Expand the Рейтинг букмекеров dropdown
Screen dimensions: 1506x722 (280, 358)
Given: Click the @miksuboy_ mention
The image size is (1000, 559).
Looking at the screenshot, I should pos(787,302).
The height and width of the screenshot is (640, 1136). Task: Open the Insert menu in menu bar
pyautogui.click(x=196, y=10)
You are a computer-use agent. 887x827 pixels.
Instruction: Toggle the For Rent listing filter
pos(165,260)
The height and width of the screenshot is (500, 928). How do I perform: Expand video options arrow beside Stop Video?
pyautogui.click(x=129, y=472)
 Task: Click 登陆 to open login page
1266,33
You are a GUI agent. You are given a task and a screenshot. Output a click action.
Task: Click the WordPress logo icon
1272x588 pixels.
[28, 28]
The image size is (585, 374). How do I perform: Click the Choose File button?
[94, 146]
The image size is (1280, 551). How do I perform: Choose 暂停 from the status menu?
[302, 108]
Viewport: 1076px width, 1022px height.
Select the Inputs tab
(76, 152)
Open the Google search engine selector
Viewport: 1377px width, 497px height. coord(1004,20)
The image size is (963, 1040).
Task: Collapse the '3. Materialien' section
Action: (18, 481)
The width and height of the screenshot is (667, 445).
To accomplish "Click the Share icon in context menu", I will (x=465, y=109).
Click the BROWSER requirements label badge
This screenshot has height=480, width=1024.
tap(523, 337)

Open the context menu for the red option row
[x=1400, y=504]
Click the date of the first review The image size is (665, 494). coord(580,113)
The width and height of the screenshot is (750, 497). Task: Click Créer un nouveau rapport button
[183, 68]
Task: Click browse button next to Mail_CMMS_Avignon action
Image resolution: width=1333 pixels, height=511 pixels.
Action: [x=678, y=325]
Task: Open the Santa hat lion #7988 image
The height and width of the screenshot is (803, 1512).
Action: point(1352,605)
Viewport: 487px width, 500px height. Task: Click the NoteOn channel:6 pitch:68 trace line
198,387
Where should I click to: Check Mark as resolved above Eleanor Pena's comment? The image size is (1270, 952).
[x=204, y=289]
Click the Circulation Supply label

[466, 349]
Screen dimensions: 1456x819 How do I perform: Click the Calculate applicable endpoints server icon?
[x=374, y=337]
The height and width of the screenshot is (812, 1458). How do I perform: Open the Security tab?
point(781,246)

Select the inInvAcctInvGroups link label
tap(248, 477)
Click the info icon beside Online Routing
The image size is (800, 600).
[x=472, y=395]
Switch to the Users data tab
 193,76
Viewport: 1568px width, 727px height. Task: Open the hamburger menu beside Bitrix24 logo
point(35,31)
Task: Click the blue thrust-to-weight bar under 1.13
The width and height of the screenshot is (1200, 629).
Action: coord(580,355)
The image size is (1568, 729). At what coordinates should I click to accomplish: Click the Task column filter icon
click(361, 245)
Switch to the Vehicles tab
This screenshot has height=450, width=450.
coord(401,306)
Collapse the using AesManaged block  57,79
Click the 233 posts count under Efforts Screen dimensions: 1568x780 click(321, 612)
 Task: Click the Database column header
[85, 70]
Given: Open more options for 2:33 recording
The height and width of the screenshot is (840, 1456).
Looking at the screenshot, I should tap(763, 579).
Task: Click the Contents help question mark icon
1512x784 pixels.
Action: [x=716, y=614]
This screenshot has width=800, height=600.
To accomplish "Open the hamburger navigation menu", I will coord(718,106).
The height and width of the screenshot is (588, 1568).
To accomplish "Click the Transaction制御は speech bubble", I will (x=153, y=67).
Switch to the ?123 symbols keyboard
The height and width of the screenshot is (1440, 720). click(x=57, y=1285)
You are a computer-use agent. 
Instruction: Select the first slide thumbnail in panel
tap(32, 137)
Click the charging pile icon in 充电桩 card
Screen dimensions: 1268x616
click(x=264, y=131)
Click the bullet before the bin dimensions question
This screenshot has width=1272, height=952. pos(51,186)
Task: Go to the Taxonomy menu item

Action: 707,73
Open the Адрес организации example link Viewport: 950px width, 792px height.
________________________
(Exercise prompt): Please revise the records from the line with "Click the info icon beside Online Routing" to the line with "coord(401,306)", swapping "thrust-to-weight bar" for "thrust-to-weight gauge" and keeping everything else the same.

(Task result):
Click the info icon beside Online Routing
The image size is (800, 600).
[x=472, y=395]
Switch to the Users data tab
 193,76
Viewport: 1568px width, 727px height. Task: Open the hamburger menu beside Bitrix24 logo
point(35,31)
Task: Click the blue thrust-to-weight gauge under 1.13
The width and height of the screenshot is (1200, 629).
Action: coord(580,355)
The image size is (1568, 729). At what coordinates should I click to accomplish: Click the Task column filter icon
click(361, 245)
Switch to the Vehicles tab
This screenshot has height=450, width=450.
coord(401,306)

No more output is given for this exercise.